Africa-Press – Congo Kinshasa. Responsable des questions militaires au sein du panel des facilitateurs de l’Union africaine, Olusegun Obasanjo se dit convaincu que la paix durable dans l’est de la RDC exige des solutions ancrées dans les réalités africaines. L’ancien président nigérian a mis en garde contre une dépendance excessive à l’égard d’approches dictées de l’extérieur, notamment Washington et Doha.
Obasanjo appelle à s’attaquer aux causes profondes du conflit.
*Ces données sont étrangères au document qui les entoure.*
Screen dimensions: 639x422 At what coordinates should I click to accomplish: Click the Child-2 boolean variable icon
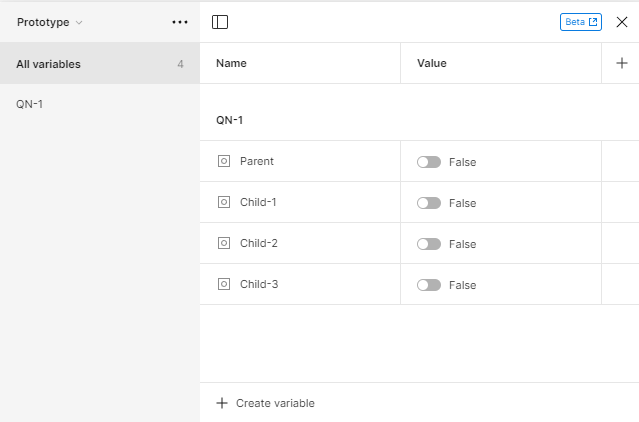[224, 243]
La crise sécuritaire qui fait rage dans la partie orientale de la RDC ne concerne pas uniquement le M23, a-t-il précisé, soulignant que nombreux griefs n’ont pas été suffisamment pris en compte par les initiatives de paix américaine et qatarie.
« Les solutions importées de Washington, Doha, Paris ou d’ailleurs peuvent être utiles, mais elles ne peuvent à elles seules apporter une solution complète et durable », a-t-il déclaré mardi à l’issue de l’entretien que le président ougandais, Yoweri Museveni, a accordé à la délégation de la médiation africaine conduite par le Togolais Faure Gnassingbé.
Alors que l’administration Tshisekedi est focalisée sur les processus de Washington et de Doha, Olusegun Obasanjo a indiqué que le panel de l’UA avait délibérément pris la responsabilité de mettre en œuvre des réponses africaines aux défis africains, tout en restant ouvert à un soutien constructif de la part de ses partenaires internationaux.
« En tant que facilitateurs, nous nous sommes donné pour mission de trouver des solutions africaines aux problèmes africains. Nous considérons que le président Museveni occupe une position unique et nous l’accompagnons pour voir comment ces solutions africaines peuvent se concrétiser », a-t-il dit.
Dans la foulée, il a souligné que l’implication des partenaires hors du continent devait être complémentaire et non dominante.
« Nous ne repoussons pas ceux qui ont manifesté leur intérêt, que ce soit de Washington, du Qatar, de France ou d’ailleurs, car ils sont utiles au processus que nous essayons de faire progresser », a-t-il ajouté.
S’attaquer aux causes profondes
Dans sa déclaration, l’ancien président nigérian a martelé aussi sur l’importance de diagnostiquer correctement les causes profondes du conflit en RDC.
« Le problème qui nous réunit aujourd’hui est un problème que nous connaissons tous. Il s’agit du défi que représente la gestion, ou la mauvaise gestion, de la diversité au sein de la RDC, et des relations entre la RDC et ses voisins », a-t-il affirmé.
Ainsi, a-t-il appelé à établir un diagnostic précis et administrer le traitement approprié. Se félicitant du rôle que joue l’Union africaine dans cette crise, il a réaffirmé la nécessité pour l’Afrique de prendre en main son programme de paix et de sécurité.